◆ PROBLEM STATEMENT
An exact copy of every line from the one holding "Screen dimensions: 644x314" to the end of the entries below is required; leave the pictures out.

Start of Block

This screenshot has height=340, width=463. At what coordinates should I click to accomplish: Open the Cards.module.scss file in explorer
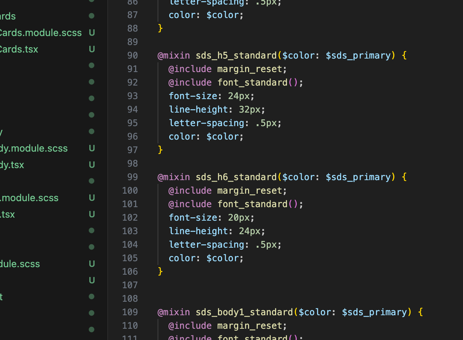pyautogui.click(x=41, y=33)
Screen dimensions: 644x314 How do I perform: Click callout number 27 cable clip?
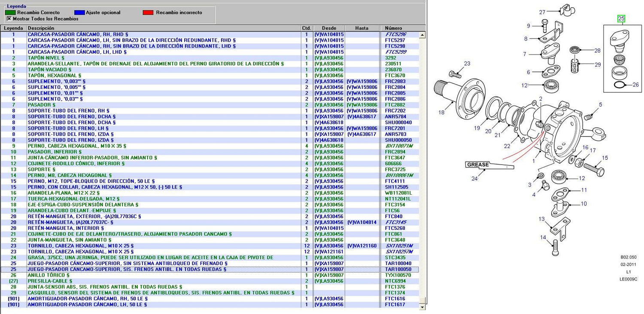click(542, 12)
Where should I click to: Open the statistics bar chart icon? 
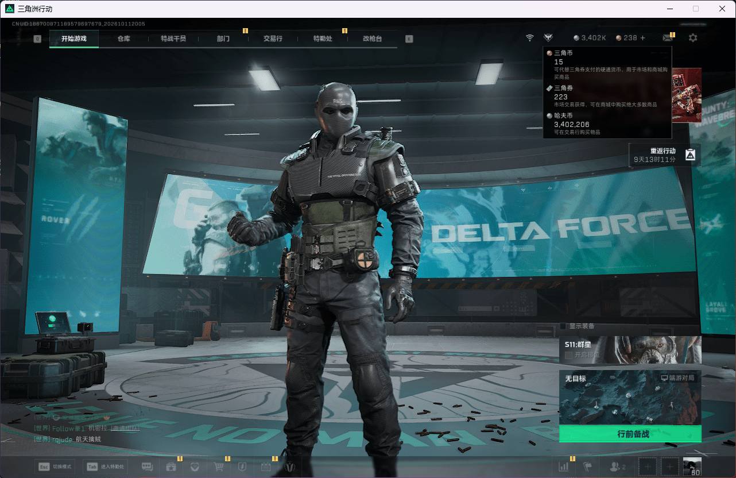(564, 467)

End of Block

◆ WRITTEN RESPONSE
Screen dimensions: 644x314 How do I perform: Click callout number 27 cable clip?
click(542, 12)
Where should I click to: Open the statistics bar chart icon? 
(564, 467)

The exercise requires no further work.